The "official" soundtrack from Lakeshore Records (only containing two remixes of the separately available actual film score) was produced and remixed by Justin Lassen and includes the bands and artists Iconcrash, Breaking The Jar, Blind Divine, Manakin Moon, Three Dot Revelation, Apocalyptica, Slvtn, Alu, Robert Williamson, Johannes Kobilke, Second Coming, Illusion of Order, Jason Hayes, Gerard K Marino, Penetrator, and Digital Dirt Heads.[5]

Release[edit]

Initially, The Midnight Meat Train was set for a May 16, 2008, release but was delayed.[6] Ultimately, the film's release on August 1 was limited to the secondary market, of which only 100 screens showed it, with plans for a quick release on DVD.[7] The world premiere was on July 19, 2008, at the Fantasia Festival in Montreal, in the presence of director Ryuhei Kitamura.[8] An internet campaign was started by several horror websites to draw attention to the scaled-down theatrical release.[9]

Barker was angry with Lionsgate's treatment, believing the studio's president Joe Drake to be shortchanging other people's films to focus more attention on films like The Strangers, where he received a producing credit: "The politics that are being visited upon it have nothing to do with the movie at all. This is all about ego, and though I mourn the fact that The Midnight Meat Train was never given its chance in theaters, it's a beautifully stylish, scary movie, and it isn't going anywhere. People will find it, and whether they find it in midnight shows or they find it on DVD, they'll find it, and in the end the Joe Drakes of the world will disappear."[10]

The Midnight Meat Train was released theatrically in Australia on February 19, 2009. DVD and Blu-ray releases followed on July 14.

Reception[edit]

IGN said, "Director Ryuhei Kitamura ... brings an incredible level of polish and visual sophistication to what is essentially a mid-range script. ... There's an energy to the film's final 10 minutes that's unmatched in recent horror films, and Kitamura's penchant for hard-hitting action, while suitably controlled, is always just below the surface. ... Overall, The Midnight Meat Train is a simple, bloody, hardcore offering certain to satisfy fans of the genre."[11] Twitch Film said, "On most counts, The Midnight Meat Train succeeds. It's visually engrossing, the acting and story are mostly solid, and it has a great lead villain in Vinnie Jones. It only falters in an illogical last act.

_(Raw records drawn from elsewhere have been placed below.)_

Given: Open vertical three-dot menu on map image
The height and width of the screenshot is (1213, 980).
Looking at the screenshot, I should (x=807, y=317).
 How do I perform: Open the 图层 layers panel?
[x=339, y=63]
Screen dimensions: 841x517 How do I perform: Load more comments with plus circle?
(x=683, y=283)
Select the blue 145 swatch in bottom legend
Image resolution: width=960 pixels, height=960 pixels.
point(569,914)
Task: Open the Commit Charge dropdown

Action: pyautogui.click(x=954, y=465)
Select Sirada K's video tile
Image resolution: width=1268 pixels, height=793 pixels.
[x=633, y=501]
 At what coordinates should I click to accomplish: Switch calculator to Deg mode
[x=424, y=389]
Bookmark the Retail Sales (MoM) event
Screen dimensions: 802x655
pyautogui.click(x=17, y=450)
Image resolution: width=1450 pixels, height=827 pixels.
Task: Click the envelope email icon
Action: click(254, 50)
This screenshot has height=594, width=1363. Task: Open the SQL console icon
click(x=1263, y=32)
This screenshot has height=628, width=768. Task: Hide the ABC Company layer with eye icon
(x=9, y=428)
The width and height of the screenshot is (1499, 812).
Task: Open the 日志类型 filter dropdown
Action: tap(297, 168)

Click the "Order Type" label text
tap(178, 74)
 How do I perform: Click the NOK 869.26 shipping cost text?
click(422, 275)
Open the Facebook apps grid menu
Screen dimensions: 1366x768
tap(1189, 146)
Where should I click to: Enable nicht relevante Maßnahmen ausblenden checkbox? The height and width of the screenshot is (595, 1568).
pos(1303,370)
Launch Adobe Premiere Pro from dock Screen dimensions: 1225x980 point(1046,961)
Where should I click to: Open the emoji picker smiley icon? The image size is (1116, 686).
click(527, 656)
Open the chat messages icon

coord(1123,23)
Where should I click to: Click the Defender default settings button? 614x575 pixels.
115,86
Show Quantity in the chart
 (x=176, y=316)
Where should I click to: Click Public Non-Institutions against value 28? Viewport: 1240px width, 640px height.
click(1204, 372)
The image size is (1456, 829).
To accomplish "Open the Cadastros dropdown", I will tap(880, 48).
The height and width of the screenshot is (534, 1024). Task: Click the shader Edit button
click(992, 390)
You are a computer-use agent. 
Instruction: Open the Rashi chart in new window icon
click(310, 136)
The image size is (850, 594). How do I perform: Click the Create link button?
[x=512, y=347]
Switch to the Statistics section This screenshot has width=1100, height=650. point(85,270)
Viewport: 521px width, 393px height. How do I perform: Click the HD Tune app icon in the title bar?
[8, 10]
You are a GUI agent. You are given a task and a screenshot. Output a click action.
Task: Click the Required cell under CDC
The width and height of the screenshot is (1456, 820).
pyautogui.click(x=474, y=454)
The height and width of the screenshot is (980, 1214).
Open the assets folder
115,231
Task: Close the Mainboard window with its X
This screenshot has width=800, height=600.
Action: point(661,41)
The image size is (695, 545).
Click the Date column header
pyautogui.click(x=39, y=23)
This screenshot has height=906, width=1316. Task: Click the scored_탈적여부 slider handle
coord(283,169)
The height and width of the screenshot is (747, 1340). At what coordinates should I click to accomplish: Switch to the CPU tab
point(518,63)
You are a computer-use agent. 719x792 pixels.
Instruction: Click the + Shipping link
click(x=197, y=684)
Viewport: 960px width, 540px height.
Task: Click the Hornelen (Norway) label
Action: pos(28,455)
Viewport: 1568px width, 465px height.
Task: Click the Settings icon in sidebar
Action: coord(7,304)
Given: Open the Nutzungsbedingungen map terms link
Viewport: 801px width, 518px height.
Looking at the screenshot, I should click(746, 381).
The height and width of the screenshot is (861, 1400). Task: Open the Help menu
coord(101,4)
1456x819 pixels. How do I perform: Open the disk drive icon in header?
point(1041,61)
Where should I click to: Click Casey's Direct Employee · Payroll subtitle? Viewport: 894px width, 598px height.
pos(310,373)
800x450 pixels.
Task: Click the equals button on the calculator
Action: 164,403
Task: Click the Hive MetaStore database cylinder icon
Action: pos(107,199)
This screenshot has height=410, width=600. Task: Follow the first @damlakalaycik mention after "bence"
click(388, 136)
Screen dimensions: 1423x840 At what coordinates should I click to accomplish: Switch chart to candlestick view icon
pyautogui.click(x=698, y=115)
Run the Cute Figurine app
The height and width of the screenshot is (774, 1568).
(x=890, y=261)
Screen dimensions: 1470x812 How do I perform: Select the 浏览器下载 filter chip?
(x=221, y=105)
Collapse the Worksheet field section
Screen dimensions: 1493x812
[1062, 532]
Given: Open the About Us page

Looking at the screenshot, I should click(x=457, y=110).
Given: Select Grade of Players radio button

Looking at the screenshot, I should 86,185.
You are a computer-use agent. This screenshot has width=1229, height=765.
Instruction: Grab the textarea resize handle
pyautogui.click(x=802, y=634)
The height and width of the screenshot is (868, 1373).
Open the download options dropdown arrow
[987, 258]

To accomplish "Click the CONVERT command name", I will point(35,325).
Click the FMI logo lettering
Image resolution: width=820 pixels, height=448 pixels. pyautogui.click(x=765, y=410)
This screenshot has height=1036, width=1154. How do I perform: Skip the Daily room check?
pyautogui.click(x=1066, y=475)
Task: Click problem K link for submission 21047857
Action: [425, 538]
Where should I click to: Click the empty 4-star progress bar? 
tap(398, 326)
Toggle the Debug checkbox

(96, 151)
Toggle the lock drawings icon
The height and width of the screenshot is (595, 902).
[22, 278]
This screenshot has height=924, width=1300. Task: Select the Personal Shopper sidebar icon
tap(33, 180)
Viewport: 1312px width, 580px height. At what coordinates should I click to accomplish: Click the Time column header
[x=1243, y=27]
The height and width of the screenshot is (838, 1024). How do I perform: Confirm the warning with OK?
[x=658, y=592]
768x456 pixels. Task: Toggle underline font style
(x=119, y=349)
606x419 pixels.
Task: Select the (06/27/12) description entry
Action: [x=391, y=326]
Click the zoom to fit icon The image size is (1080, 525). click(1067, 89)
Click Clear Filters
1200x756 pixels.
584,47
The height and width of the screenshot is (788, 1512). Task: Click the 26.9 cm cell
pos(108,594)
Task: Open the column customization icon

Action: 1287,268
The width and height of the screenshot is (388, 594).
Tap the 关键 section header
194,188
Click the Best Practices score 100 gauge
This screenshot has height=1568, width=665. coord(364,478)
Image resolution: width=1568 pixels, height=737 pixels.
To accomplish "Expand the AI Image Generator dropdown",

No matter. The gore factor is selling point to the genre crowd, and they don't have to worry. No punches are pulled. If this is the kind of quality material that Kitamura's going to deliver in Hollywood, I hope he stays there."[12]

Cinematical called the film "easily the best Clive Barker adaptation since the first Hellraiser film," saying that "screenwriter Jeff Buhler manages to maintain the sly sense of dread that permeates the best of Barker's horror tales."[13] Bloody Disgusting said that "Clive Barker fans will rejoice in what director Ryuhei Kitamura has given them. In the Japanese director's first English-language film, he has taken his visual genius from Alive and Versus and translated it into an action-packed bloodfest. It has been a long time since a major horror film has been given such loving treatment by its director."[14] Conversely, DVD Talk said that while the story is "an interesting concept," it's "subpar" compared to the rest of Clive Barker's work, and criticized the film's "melodrama" and computer-generated effects.[15]

The film holds a 72% approval rating on Rotten Tomatoes; the consensus states, "A creative and energetic adaptation of a Clive Barker short story, with enough scares and thrills to be a potential cult classic."[16]